Je suis parti devant moi et je me suis éloigné du
centre ville. Après avoir traversé la banlieue,
j'ai emprunté une petite route en virages, elle
montait. Après avoir roulé une dizaine
de kilomètres au plus sur cette route, j'ai arrêté la
voiture sur un espace situé à droite de
la route. L'endroit ne m'a pas paru très vaste.
Je me souviens également avoir traversé une
petite agglomération. Quand nous nous sommes arrêtés,
la petite est descendue de la voiture et s'est assise
au bord de la route. J'ai allumé une cigarette
et nous avons parlé. Pendant le voyage, nous avons
parlé; je lui ai posé diverses questions
sur ses conditions de vie. Quand elle a vu que nous nous éloignions
de la maison, la petite a dit: "qu'il était
l'heure du repas". Je l'ai rassurée en lui
disant que j'allais la ramener chez elle. Nous ne nous
sommes arrêtés que quelques minutes à l'endroit
indiqué. Quand nous sommes repartis, la petite
est montée à l'avant. C'est elle-même
qui l'avait demandé. A partir de ce moment, nous
avons dû rouler encore une dizaine de kilomètres.
A
un moment, je suis arrivé à un "stop" et
la route débouchait sur une autre, plus importante.
C'est à cet endroit qu'a eu lieu l'accident. J'ai
démarré en seconde vitesse sans voir arriver
un véhicule sur ma gauche. J'ai été atteint à la
portière gauche, j'ai senti que mon véhicule était
déporté. Je ne sais pas trop bien dans
quelle direction je suis reparti. J'ai senti une forte
odeur de brûlé et j'ai compris que je ne
pourrais rouler très longtemps dans ces conditions;
le pneu qui frottait contre l'aile faisait "un bruit
d'enfer".
J'étais
affolé et je ne me rendais pas compte que quelqu'un
me suivait. Je me suis enfui pour deux raisons: d'abord
parce que l'on pouvait penser que j'avais brûlé le "stop" et
ensuite à cause de la présence de la petite
fille dans ma voiture. J'ai roulé quelques centaines
de mètres environ, puis je me suis arrêté.

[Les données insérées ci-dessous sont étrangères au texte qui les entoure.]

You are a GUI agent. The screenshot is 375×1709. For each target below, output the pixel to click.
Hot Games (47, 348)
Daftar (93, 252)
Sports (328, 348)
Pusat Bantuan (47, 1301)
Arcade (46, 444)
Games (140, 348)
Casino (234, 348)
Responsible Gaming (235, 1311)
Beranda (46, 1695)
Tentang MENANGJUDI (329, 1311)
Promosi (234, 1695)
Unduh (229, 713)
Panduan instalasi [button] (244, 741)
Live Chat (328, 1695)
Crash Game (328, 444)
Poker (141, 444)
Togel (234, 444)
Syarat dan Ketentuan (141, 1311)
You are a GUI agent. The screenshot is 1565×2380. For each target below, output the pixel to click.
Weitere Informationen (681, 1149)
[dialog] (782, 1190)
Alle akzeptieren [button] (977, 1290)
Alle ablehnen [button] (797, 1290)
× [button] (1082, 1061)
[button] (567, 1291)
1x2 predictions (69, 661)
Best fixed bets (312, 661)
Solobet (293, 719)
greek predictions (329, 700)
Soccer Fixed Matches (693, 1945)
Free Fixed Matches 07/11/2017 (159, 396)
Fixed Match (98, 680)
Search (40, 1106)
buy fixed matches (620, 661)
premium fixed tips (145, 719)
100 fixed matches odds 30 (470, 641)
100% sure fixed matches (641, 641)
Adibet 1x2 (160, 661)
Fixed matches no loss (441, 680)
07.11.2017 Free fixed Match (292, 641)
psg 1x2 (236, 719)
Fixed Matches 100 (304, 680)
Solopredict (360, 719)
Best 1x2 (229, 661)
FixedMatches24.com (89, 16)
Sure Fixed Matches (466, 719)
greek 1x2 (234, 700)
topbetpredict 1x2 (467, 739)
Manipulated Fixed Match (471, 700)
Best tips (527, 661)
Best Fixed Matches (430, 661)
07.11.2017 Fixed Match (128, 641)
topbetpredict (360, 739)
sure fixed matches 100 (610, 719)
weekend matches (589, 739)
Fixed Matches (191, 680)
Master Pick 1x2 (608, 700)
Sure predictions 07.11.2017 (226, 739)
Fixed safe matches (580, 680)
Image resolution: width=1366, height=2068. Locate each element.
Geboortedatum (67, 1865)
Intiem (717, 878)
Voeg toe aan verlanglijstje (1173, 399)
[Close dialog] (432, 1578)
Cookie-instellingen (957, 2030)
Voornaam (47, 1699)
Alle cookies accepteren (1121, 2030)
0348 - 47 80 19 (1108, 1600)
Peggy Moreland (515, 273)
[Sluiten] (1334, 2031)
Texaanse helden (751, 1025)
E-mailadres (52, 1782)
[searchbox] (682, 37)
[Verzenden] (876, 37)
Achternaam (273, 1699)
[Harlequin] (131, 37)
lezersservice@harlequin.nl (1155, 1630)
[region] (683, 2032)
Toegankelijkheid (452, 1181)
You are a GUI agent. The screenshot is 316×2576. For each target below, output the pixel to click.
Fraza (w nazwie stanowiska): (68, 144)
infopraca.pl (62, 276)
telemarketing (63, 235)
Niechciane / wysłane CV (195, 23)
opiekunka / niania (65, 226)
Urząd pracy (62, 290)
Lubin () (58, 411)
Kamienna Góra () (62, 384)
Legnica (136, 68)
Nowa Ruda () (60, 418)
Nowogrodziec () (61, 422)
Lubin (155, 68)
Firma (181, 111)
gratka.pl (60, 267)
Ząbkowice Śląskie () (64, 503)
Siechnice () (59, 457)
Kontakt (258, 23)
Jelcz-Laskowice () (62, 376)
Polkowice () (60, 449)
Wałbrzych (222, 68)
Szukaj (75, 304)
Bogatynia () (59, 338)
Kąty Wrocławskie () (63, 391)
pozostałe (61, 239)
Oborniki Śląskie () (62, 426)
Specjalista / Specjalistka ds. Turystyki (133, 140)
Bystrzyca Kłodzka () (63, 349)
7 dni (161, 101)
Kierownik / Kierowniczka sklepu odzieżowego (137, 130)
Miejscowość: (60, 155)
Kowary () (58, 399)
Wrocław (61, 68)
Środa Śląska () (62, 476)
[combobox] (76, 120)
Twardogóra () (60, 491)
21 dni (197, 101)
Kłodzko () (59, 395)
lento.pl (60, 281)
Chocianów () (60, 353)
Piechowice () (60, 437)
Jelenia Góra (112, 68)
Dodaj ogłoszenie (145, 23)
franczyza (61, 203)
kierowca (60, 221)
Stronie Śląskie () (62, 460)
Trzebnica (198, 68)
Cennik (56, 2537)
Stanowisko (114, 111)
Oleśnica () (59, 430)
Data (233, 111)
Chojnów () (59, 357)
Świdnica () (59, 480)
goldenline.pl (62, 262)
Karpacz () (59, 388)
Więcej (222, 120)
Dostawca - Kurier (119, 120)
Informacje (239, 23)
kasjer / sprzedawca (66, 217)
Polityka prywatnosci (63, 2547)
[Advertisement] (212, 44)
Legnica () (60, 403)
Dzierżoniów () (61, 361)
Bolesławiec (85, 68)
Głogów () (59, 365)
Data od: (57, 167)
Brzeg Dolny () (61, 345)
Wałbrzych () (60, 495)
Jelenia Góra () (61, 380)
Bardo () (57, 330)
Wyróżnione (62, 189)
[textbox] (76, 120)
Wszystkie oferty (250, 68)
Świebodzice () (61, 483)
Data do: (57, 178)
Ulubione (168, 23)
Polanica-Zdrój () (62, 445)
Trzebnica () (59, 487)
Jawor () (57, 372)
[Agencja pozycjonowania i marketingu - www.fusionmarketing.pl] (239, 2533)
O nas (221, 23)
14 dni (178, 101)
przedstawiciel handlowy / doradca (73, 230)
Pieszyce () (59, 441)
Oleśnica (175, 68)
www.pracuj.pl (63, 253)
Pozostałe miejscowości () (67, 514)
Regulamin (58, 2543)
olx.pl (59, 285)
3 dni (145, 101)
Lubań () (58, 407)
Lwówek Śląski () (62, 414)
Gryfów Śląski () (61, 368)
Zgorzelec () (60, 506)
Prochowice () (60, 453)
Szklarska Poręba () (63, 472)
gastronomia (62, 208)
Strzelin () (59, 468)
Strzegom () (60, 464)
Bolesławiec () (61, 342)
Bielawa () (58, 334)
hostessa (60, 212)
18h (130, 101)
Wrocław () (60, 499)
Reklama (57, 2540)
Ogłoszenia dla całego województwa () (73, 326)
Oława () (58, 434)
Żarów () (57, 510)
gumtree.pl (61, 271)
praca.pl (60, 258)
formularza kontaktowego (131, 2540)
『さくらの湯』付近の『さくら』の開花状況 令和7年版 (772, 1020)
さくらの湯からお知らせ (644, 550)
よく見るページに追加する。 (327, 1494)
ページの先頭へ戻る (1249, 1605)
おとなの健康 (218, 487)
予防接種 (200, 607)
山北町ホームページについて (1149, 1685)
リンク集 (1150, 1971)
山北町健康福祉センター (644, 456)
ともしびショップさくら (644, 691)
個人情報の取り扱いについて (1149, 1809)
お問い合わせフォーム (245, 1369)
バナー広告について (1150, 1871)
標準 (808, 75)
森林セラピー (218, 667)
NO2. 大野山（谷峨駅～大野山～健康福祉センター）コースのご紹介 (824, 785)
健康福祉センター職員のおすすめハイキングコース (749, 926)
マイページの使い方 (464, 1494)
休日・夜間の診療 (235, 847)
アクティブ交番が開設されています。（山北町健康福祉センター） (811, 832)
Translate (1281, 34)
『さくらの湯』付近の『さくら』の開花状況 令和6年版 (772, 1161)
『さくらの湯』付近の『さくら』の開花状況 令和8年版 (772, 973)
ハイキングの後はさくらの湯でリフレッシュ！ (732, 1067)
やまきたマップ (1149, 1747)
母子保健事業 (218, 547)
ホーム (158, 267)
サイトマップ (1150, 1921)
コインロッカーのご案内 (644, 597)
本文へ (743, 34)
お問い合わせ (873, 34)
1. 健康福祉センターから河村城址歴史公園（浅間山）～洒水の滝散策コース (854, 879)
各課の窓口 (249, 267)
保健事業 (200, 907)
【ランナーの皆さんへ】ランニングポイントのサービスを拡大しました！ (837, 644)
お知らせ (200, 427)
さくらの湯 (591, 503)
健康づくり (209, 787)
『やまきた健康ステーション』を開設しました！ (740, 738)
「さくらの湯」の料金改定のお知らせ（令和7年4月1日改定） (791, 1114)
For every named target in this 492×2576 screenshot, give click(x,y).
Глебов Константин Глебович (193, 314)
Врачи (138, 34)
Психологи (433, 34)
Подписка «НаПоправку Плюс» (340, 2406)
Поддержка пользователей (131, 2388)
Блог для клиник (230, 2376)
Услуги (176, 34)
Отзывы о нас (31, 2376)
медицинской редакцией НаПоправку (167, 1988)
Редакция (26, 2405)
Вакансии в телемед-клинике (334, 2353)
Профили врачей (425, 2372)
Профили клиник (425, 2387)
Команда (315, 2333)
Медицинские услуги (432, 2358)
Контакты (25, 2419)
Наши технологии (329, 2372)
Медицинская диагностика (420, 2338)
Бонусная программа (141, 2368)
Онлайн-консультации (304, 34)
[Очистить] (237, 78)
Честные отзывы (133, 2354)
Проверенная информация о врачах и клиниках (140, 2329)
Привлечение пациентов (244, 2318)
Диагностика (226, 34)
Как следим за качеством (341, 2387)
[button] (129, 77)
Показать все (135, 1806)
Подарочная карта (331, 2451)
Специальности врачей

J'ai garé la voiture sur le bord de la route.
Ma portière s'étant bloquée à la
suite de l'accident, j'ai ouvert la portière côté passager.
J'ai laissé descendre le petite fille et je l'ai
suivie. Je ne me souviens pas que la petite ait eu peur
des suites de l'accident et elle n'a pas manifesté le
désir de retourner chez elle.
La
petite fille a sauté un caniveau; j'ai également
sauté ce caniveau; j'ai pris la main de la petite
fille et nous avons parcouru ensemble une courte distance
et nous nous sommes retrouvés en haut du talus.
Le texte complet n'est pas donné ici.